Co Supervisor 1B Faculty of Life Sciences & Medicine, School of Basic & Medical Biosciences, Department of Medical & Molecular GeneticsWebsite

Regulation of neural stem cell quiescence by ribosomal activity

Neural stem cells (NSCs) are self-renewing multipotent progenitors that generate various cell types in the central nervous system (CNS).
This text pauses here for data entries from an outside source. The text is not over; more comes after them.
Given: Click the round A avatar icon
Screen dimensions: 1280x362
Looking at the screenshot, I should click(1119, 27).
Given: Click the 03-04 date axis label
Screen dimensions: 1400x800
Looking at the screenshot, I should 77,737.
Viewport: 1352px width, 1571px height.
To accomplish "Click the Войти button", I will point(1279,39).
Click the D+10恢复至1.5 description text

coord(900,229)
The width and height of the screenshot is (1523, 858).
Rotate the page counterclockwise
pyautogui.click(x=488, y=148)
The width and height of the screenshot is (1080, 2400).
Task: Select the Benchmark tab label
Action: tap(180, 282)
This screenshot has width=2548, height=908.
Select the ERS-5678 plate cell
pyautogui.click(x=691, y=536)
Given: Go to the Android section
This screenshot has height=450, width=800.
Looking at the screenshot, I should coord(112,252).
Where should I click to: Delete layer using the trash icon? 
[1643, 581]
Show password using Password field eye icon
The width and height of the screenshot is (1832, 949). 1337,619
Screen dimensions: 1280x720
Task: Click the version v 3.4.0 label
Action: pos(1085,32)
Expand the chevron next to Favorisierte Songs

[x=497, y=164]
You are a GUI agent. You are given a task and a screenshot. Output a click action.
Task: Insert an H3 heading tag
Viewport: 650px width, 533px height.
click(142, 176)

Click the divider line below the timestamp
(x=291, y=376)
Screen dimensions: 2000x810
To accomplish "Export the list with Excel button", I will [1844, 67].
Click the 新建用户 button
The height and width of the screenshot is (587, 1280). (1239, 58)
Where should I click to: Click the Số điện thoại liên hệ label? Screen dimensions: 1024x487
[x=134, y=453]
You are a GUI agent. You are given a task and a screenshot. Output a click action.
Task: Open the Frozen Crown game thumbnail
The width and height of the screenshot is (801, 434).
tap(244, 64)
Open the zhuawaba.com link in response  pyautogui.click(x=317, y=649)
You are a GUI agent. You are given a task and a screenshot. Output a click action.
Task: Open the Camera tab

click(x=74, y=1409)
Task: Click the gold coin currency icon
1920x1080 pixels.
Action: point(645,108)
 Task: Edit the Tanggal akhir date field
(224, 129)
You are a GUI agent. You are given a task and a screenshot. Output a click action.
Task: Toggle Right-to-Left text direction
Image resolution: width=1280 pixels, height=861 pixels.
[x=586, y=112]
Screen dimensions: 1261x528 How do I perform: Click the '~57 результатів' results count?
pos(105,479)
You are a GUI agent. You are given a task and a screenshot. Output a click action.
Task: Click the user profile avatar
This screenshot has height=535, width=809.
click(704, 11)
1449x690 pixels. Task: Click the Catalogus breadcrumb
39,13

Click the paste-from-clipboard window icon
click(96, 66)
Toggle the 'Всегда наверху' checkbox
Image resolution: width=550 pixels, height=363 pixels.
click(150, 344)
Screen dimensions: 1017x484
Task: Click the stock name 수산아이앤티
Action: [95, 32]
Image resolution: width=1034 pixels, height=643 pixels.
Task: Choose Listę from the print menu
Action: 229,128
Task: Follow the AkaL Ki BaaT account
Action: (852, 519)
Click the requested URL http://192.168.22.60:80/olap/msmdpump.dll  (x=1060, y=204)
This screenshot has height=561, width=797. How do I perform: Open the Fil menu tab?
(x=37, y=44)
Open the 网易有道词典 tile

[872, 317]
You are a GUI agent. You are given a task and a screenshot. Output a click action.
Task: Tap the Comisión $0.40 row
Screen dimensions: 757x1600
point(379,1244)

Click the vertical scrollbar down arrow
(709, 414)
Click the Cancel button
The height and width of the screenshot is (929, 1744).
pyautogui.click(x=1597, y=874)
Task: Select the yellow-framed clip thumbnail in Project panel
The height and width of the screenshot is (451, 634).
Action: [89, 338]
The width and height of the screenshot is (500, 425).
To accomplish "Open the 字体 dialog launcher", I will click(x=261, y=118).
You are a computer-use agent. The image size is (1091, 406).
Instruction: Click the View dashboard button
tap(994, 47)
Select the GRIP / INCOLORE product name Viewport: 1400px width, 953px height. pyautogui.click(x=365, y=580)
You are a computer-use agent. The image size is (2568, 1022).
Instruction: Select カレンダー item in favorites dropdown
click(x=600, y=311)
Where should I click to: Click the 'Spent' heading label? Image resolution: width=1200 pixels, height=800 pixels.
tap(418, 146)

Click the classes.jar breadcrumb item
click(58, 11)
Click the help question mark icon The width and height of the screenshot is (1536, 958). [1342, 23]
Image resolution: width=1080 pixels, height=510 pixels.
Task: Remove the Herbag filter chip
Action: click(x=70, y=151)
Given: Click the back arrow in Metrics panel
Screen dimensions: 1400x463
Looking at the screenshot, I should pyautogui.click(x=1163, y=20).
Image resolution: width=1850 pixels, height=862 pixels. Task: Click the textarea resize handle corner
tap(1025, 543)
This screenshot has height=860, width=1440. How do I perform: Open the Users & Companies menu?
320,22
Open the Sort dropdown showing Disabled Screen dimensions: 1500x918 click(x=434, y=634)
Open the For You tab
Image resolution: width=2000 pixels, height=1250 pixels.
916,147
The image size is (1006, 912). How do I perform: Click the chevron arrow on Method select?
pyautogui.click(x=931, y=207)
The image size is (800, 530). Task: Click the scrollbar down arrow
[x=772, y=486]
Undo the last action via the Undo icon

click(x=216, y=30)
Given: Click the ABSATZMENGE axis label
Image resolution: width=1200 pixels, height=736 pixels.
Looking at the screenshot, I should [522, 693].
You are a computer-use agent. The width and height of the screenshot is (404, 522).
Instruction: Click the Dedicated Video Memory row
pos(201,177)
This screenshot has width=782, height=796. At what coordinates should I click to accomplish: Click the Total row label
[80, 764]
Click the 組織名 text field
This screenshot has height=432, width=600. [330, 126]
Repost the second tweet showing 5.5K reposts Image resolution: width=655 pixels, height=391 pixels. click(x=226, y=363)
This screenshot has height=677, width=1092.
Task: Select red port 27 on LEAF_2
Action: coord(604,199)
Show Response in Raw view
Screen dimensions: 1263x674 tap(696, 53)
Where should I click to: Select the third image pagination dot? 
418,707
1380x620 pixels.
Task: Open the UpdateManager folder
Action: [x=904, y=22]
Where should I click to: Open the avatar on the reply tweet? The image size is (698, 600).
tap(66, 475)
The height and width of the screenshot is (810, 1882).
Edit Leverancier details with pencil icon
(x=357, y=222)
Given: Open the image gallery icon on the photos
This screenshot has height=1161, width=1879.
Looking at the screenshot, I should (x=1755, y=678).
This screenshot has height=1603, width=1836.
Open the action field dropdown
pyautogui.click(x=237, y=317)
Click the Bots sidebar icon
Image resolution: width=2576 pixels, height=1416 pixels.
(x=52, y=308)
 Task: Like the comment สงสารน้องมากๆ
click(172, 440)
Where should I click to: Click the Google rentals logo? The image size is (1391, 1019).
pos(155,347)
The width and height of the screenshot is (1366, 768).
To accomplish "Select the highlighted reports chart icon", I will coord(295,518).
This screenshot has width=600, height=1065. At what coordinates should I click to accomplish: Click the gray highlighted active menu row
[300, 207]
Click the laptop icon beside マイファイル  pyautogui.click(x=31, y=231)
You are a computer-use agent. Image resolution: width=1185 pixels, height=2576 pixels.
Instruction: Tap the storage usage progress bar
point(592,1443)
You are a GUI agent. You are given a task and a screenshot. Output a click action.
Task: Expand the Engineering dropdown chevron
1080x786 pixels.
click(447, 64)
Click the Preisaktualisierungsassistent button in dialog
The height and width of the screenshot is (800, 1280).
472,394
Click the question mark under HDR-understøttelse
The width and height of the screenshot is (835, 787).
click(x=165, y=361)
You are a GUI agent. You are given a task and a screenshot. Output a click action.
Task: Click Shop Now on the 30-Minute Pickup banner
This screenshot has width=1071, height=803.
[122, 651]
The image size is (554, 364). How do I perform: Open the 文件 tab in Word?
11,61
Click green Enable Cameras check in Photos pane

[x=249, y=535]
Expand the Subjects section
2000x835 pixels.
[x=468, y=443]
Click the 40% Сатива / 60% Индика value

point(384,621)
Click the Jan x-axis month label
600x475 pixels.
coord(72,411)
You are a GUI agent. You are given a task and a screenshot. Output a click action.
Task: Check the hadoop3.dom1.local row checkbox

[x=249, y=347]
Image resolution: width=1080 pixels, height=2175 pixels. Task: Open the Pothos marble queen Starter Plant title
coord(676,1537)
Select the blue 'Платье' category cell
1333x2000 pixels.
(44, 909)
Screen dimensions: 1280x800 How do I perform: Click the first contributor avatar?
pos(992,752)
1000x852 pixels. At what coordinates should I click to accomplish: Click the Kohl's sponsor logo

It is crucial to understand how NSCs regulate proliferation as this controls development, maintenance, and repair of the CNS, as well as learning, memory and mood.
Stem cells pause divisions by entering a state called quiescence, reversible cell-cycle arrest accompanied by diminished biosynthetic activity. Quiescence protects cells against environmental insults, replicative exhaustion, and proliferation-induced mutations. Cancer stem cells also undergo quiescence, which renders them refractory to therapies. Mechanisms governing quiescence are therefore of great biological and clinical interest but only partially understood.
We recently found that quiescent NSCs display nuclear biasing of many mRNAs relative to active NSCs, as well as smaller-scale cytoplasmic biasing of others. Nuclear or cytoplasmic biasing of mRNA was associated with decreased or increased protein synthesis (>80% cases), as determined by proteomics, leading to uncoupling between the transcriptome and proteome in quiescence (Fig. 1).
Here, we further exploit our expertise in NSCs, RNA biology and genome-scale technologies to investigate how gene expression is regulated in the transition between quiescent and active NSCs at the level of mRNA nuclear export and translation to understand how this contributes to reversible alterations in stem cell behaviour.
Aim 1: To determine which transcripts are being actively translated in quiescent versus active NSCs (mouse hippocampal NSC cultures, polysome fractionation, RNA-seq, bioinformatics)
Aim 2: To determine if ribosome composition changes in quiescent versus active NSCs (mouse hippocampal NSC cultures, polysome fractionation, RNA-seq, RNA modification profiling, bioinformatics, proteomics).
Aim 3: To validate mechanisms of regulation for the model produced in Aims 1 and 2 (gene perturbations in mouse NSCs and Drosophila in vivo, stainings, microscopy, image analyses).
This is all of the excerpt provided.